Additional Comments on the Virginia Case

After reading Judge Hudson’s opinion, I’ve come to the inescapable conclusion, in which the judge himself concurs, that this question will reach the United States Supreme Court before a dispositive ruling occurs. If the limits of the commerce clause are infinite, this means that we have no constitutional limitations at all, but only the self-restraint of those who govern. This was made abundantly clear through the means by which the Patient Protection and Affordable Care Act (aka Obamacare) became law. In the face of serious doubts by a demonstratively large portion of the population, and the unanimous opposition of the current minority party, a bill not understood, or even read, by most of our lawmakers was passed by a procedural maneuver that makes a mockery of careful and deliberate legislation. The challenges by the various states like Virginia and Missouri may not prevail before our highest court. For the past 70+ years the court has been generally deferential to the findings and will of Congress.
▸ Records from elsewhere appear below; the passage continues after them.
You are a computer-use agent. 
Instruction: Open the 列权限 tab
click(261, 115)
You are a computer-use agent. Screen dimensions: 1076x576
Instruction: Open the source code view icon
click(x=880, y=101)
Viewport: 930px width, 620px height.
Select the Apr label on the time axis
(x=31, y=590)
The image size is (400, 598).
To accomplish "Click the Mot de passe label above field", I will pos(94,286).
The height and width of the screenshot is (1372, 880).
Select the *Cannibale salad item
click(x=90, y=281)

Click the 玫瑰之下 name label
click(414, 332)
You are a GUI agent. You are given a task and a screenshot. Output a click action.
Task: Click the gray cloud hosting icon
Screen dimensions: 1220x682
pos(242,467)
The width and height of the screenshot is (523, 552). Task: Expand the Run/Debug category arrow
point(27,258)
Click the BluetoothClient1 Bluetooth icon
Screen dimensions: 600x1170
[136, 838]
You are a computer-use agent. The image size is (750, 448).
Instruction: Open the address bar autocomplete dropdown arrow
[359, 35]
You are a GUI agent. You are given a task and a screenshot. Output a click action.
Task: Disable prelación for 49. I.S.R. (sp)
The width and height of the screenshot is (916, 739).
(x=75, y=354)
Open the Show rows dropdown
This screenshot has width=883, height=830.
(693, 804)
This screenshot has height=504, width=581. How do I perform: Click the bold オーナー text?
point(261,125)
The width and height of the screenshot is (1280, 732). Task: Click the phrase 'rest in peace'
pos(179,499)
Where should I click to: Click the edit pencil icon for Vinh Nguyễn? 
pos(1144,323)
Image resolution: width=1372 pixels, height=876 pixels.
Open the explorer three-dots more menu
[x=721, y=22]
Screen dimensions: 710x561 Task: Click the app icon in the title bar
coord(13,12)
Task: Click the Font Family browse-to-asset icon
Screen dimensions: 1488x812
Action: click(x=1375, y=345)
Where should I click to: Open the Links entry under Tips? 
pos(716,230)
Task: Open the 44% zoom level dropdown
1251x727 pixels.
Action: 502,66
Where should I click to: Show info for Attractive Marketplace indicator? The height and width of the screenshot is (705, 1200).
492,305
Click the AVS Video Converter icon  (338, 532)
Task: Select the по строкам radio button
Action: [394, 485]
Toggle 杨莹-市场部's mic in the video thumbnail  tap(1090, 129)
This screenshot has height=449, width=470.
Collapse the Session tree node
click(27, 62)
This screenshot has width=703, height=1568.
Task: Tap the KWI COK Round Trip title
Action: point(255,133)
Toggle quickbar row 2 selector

The 1942 Wickard v. Filburn case stretched the commerce clause beyond any theoretical bounds. The current Supreme Court, or should I say the Supreme Court before the addition of the two most recent justices (who probably make no discernible ideological difference), had an opportunity to rein in the impact of Wickard in Gonzales v. Raich (the medical marijuana case) and declined to do it, led by, of all people, Justice Scalia. Admittedly, that was one of those cases in which bad facts made bad law – I’m sure the very prospect of legalizing the drug like marijuana shook Scalia’s sensibilities to their core. Nevertheless, if there is any limit to Congress’s power under the commerce clause, it certainly must include the proscription of forcing individuals to engage in commercial activity. If it does not we have no limited government; we have the modern day equivalent of the Divine Right of Kings.